To: pulkit, #hg-reviewers
Cc: jeffpc, yuja, mercurial-devel
phabricator - June 15, 2018, 12:59 a.m.
jeffpc added a comment.


  In https://phab.mercurial-scm.org/D2945#58586, @pulkit wrote:
  
  > There is a suggestion from @jeffpc to have a plain text header in statefiles like `HGStateFile` so that user can grep for them or look into files and know that they are state files.
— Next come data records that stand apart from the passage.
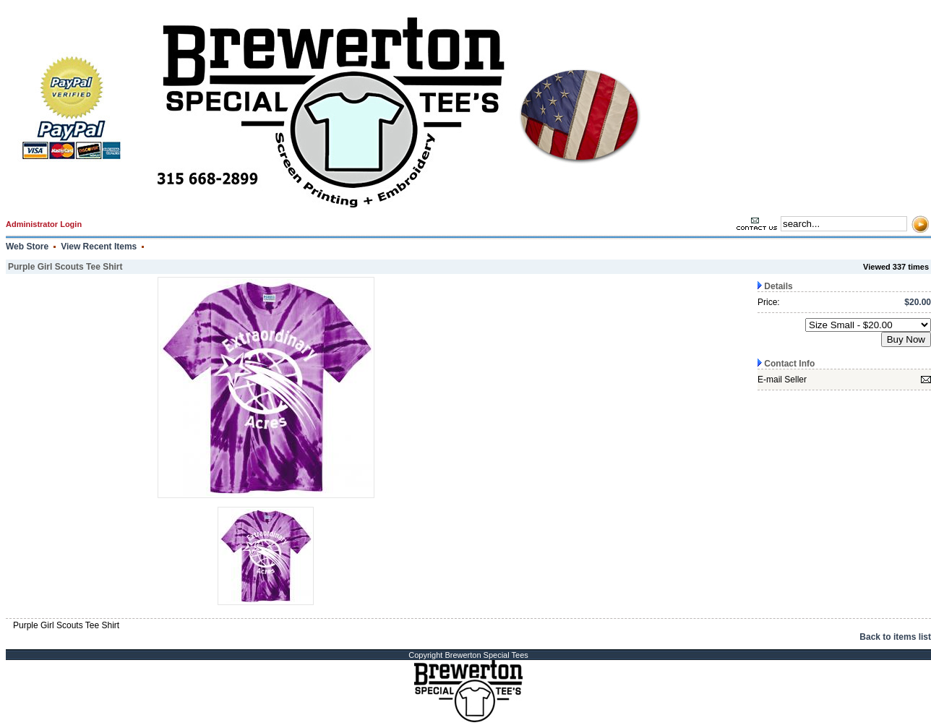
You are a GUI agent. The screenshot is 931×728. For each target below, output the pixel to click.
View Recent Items (99, 246)
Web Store (27, 246)
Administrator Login (44, 224)
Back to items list (895, 637)
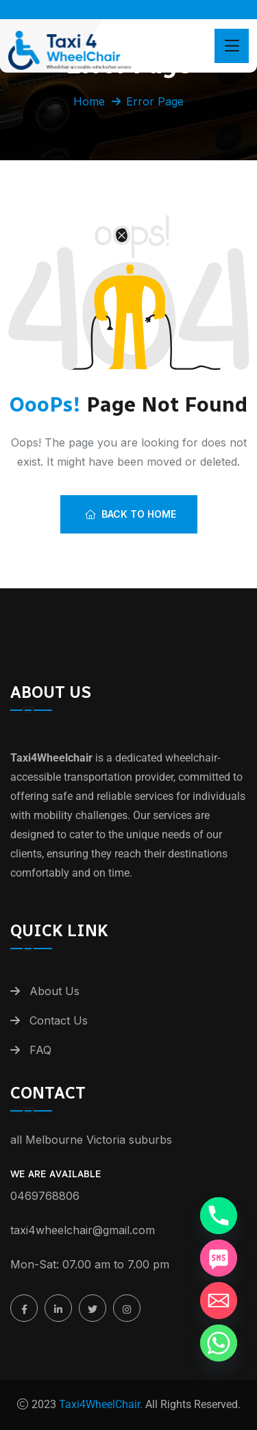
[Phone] (218, 1215)
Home (89, 101)
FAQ (40, 1050)
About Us (54, 991)
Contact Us (58, 1020)
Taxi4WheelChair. (99, 1404)
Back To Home (130, 514)
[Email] (218, 1300)
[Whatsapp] (218, 1343)
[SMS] (218, 1258)
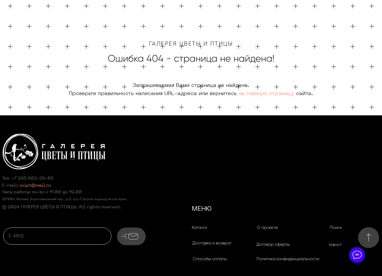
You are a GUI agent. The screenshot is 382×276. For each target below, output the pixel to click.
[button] (212, 243)
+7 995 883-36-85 (33, 178)
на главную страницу (266, 93)
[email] (57, 236)
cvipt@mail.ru (35, 186)
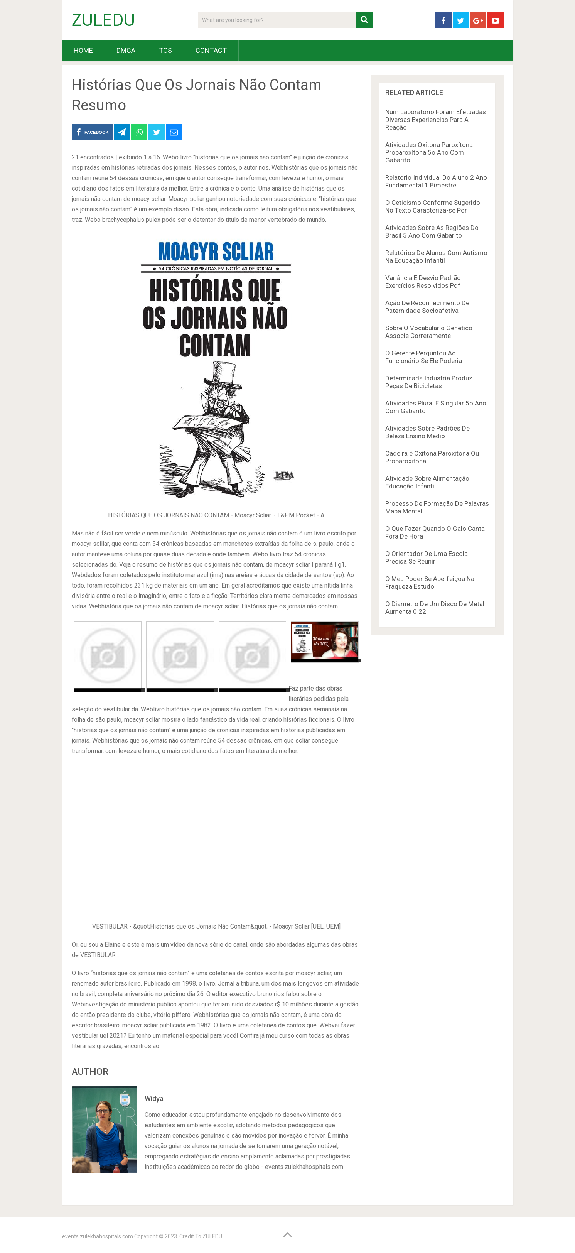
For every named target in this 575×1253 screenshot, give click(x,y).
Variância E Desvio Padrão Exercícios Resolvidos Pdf (423, 281)
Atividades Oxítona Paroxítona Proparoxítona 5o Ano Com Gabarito (429, 152)
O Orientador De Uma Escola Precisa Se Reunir (426, 557)
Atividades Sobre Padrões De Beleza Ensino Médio (427, 432)
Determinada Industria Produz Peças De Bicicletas (428, 382)
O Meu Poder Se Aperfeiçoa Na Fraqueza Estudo (429, 582)
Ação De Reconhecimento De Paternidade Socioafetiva (427, 306)
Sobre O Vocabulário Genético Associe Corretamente (428, 331)
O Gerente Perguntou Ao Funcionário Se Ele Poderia (423, 357)
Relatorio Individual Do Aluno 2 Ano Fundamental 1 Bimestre (436, 181)
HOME (83, 50)
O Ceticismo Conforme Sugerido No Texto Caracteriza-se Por (432, 206)
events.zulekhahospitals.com (97, 1236)
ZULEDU (103, 20)
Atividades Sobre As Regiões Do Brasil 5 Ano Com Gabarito (432, 231)
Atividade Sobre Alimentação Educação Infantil (427, 482)
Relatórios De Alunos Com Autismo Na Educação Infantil (436, 256)
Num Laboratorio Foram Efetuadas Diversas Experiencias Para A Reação (435, 119)
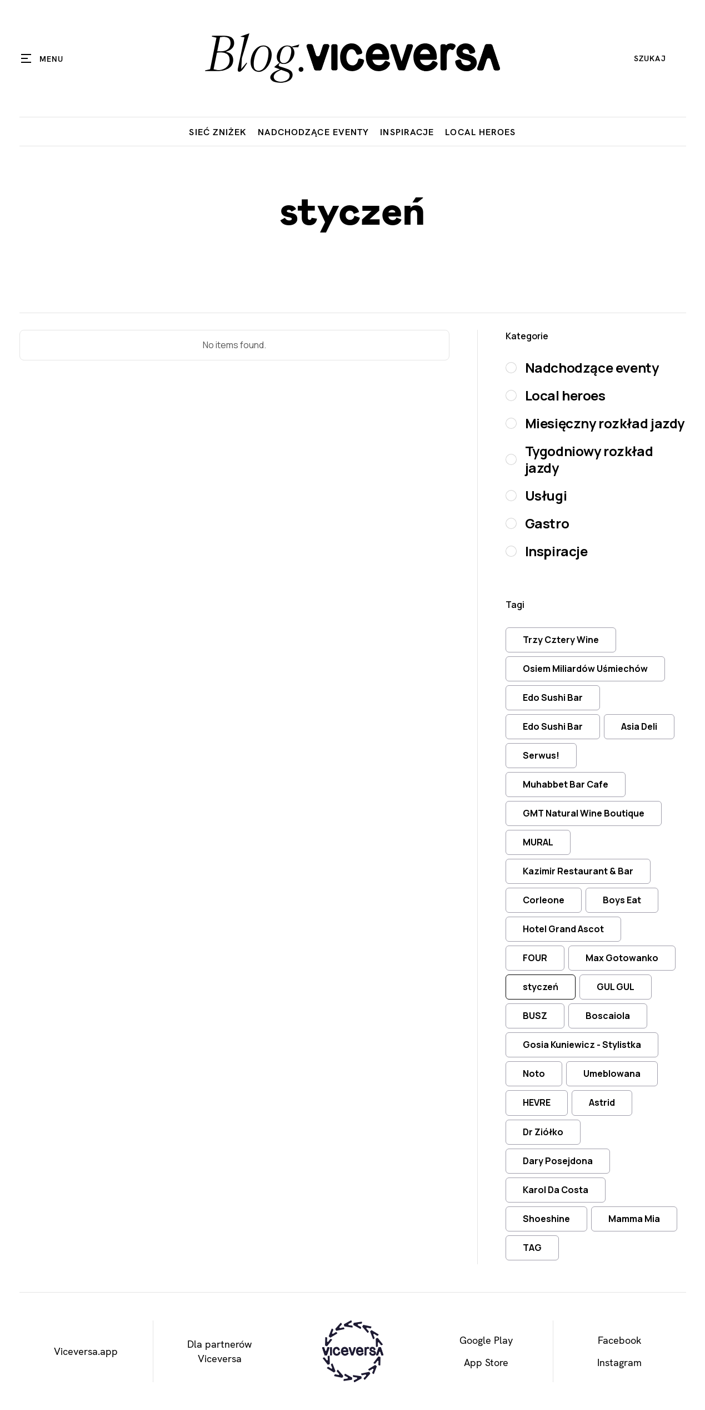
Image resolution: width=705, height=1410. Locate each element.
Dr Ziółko (543, 1132)
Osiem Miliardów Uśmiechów (585, 668)
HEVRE (537, 1102)
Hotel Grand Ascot (563, 929)
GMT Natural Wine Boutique (583, 813)
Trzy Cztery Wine (561, 640)
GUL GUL (615, 987)
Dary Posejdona (558, 1161)
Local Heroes (480, 132)
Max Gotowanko (622, 958)
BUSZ (535, 1016)
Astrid (602, 1102)
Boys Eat (622, 900)
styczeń (540, 987)
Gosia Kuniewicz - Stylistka (582, 1044)
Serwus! (541, 755)
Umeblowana (612, 1073)
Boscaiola (608, 1016)
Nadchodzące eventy (313, 132)
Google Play (486, 1340)
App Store (486, 1362)
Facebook (620, 1340)
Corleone (543, 900)
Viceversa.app (86, 1351)
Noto (534, 1073)
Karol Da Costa (555, 1190)
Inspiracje (407, 132)
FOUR (535, 958)
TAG (532, 1247)
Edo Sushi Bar (553, 697)
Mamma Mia (634, 1219)
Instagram (619, 1362)
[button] (42, 58)
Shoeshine (546, 1219)
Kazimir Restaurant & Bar (578, 871)
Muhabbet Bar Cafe (565, 784)
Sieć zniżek (217, 132)
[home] (352, 58)
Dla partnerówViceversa (219, 1351)
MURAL (538, 842)
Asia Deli (639, 726)
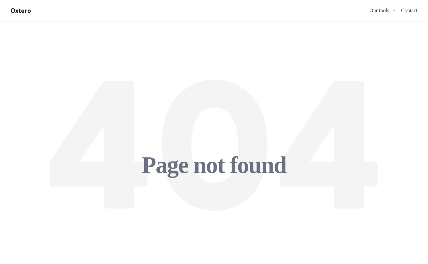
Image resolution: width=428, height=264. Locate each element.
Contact (409, 10)
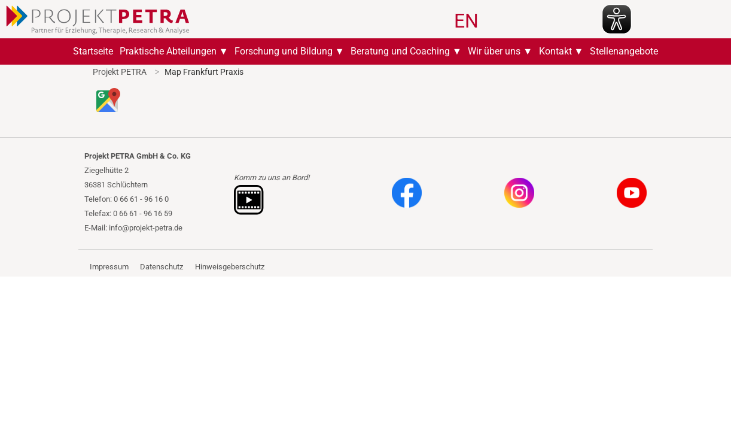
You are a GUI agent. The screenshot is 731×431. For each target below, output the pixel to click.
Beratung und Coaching (400, 51)
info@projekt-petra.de (145, 227)
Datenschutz (161, 266)
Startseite (93, 51)
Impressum (109, 266)
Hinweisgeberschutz (229, 266)
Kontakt (555, 51)
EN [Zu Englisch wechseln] (466, 21)
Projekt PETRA (120, 72)
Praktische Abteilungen (168, 51)
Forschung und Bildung (283, 51)
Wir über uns (494, 51)
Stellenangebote (624, 51)
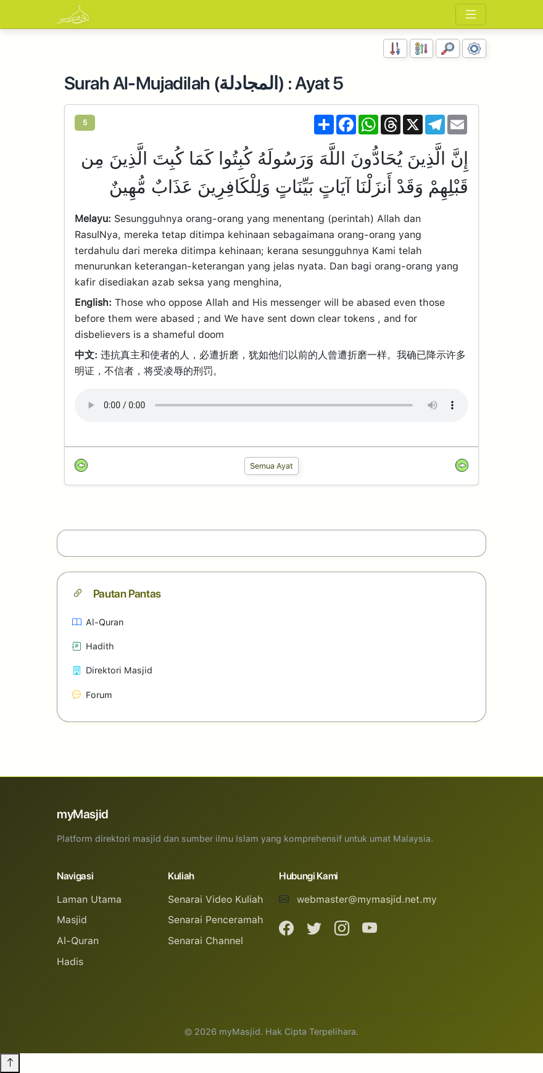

How does that sound?
  >  (@jeffpc I am not sure I explained this correctly, it will be great if you can chime in.)
  
  
  I don't really care about the actual string value, I just think it is a good storage design practice to have every on-disk structure contain a magic value of some sort.  (Beware, I have a storage background and therefore opinions about these things... ;) )  This makes it easier to do all sort of data recovery should the need arise.  E.g.,
  
  - if you know that a random file (e.g., from lost+found) is a hg state file, you can ignore/delete it and just reclone your repos
  - hg can detect some corruption better, and depending on the state file regenerate it or error out
  - hg developers can more easily sort out what's what when looking at buffers/files/etc.
  - as an added bonus, the magic can be used for format versioning
  
  FWIW, the three major things that I consider essential to good on-disk structures:
  
  1. magic numbers - see above
  2. checksums - possibly two checksums: one for the header and one for the payload
  3. back-pointers - see below
  
  Back-pointers allow you to tie the file/buffer into the bigger context - be it which state file it is, or which repository it belongs to.  In this case a state file's back-pointer could be something like the repo-id + state-file-name stored in the state file's header.  (I realize that there is no repo-id, but in general some approximation of it tends to be better than nothing.)  This should make it painfully obvious what data one is dealing with and how to parse/interpret it just by looking at the byte-stream without any other context.

REPOSITORY
  rHG Mercurial

REVISION DETAIL
  https://phab.mercurial-scm.org/D2945

To: pulkit, #hg-reviewers
Cc: jeffpc, yuja, mercurial-devel

Patch

diff --git a/mercurial/state.py b/mercurial/state.py
--- a/mercurial/state.py
+++ b/mercurial/state.py
@@ -51,6 +51,7 @@ 
             self.opts = {}
         else:
             self.opts = opts
+        self.opts['magicheader'] = 'HGStateFile'
 
     def __nonzero__(self):
         return self.exists()